これはビジュアルも観てみないとわかりませんが、どうも、いまいち、......スティルライヴやウィスパーノットのような猛烈な盛り上がりも無いし、ブルーノートやキュアのような芸術的な昇華も無い。チェンジレス/インサイドアウトのようなとがりも無く、ディアヘッドインのようにフランクでも無い。なんかこう、おとなしい感じがするんだなぁ、感じとしては.....そう、最新作アップフォーイットに近い感じ。ブルーノートであれだけ引っ張ったAutumn Leavesも実にあっさりしたもの、特にハプニングも無く終わってしまう。
もちろん、後半徐々に盛り上がり、ってぇウィスパーノットパターンはありますがBillie's BounceやJohn's Abbeyなど本来バカ盛り上がりのはずの曲もなんかいまいち、いやキースは元気そうなんだけど、どこかデジョネットがノリ切れてない感じ。ドラムを大フューチャーしたI'll Remember Aprilなんかもどこかイキきれてない。もしかしたらピーコックのプッシュが足りないのかな?そんなわけで、このアルバムではLast Night When We Were YoungとかMona Lisa、Summer Nightなんかのコジャレタバラッドってことになる。オシャレで落ち着いたジャズ、っていえばホメ言葉だけど、スタンダーズに関してはそのくらいでは満足いかないんだな、これが。DVDで観てみたらまた違うかも知れないけど。

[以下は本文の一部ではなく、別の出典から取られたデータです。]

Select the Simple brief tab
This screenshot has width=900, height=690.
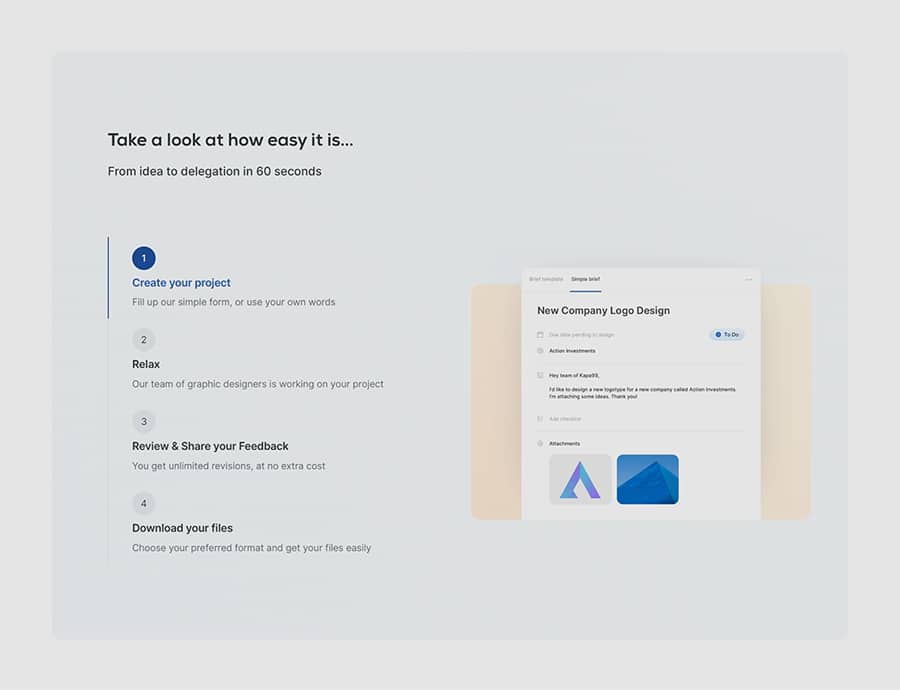(586, 279)
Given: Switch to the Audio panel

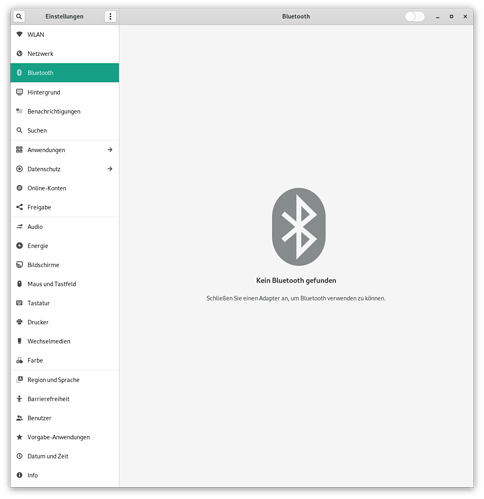Looking at the screenshot, I should 65,227.
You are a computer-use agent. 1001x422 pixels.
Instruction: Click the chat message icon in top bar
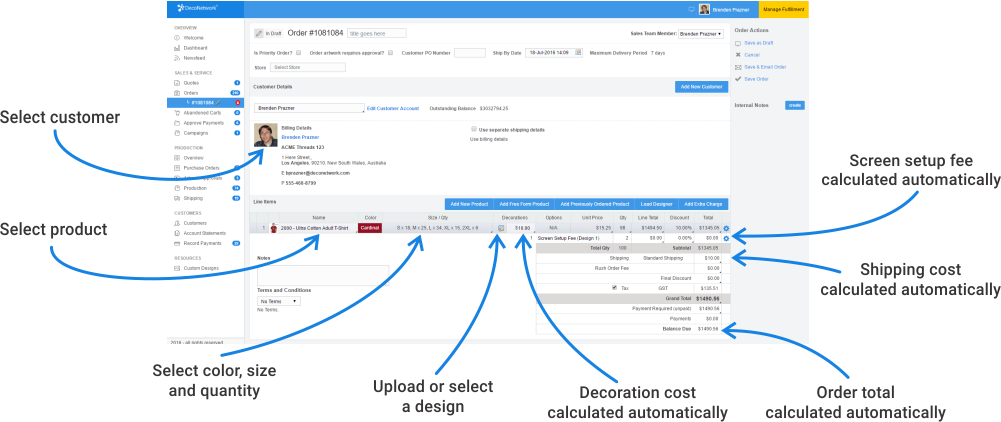[692, 9]
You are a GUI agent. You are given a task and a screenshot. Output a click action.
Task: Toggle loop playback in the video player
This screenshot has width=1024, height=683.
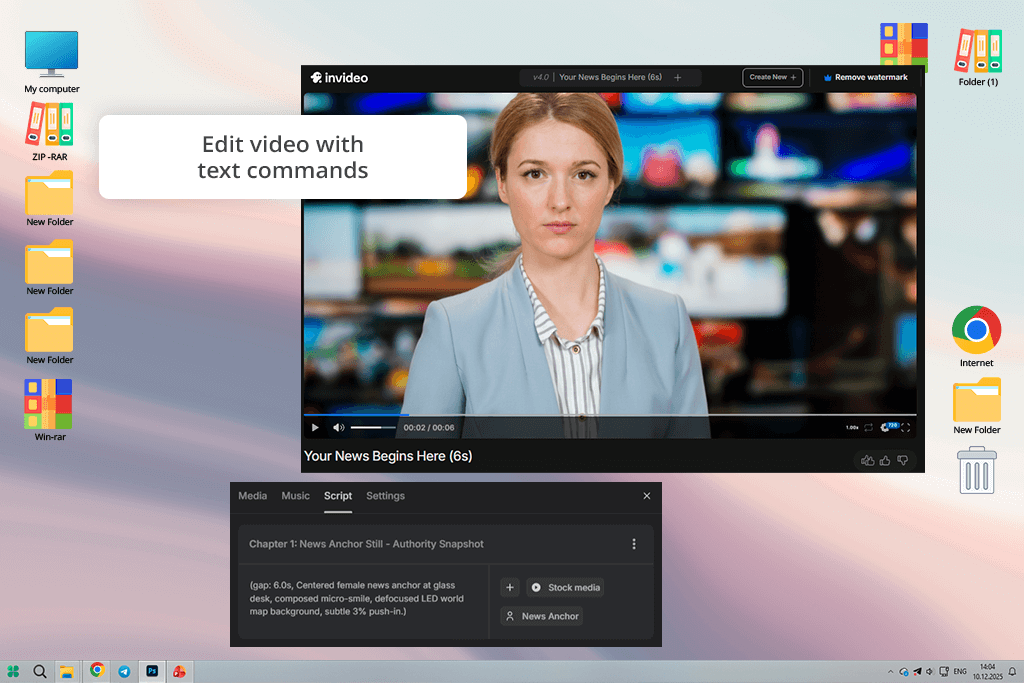868,427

キース・トリオによるアルバムの中でも、全体的に落ち着いた感じのする、しっとりと聴けるライブです。CD1枚なのに、12曲ものクレジット。10分を超える曲から3分たらずの小品まで、スタンダード、バップ、バラードを織り交ぜ、演奏の緩急も含め、静かめながら変化に富むライブの全体構成が、とても素晴らしいです。簡潔にまとまったアドリブの、零れるほど美しい旋律。カリビアン風の明るいリズム、バロック調のコーダや、シンプルで哀感に満ちたオリジナルなど、アルバムいっぱいに散りばめられたキースの魅力が、宝石のようにキラキラと輝いています。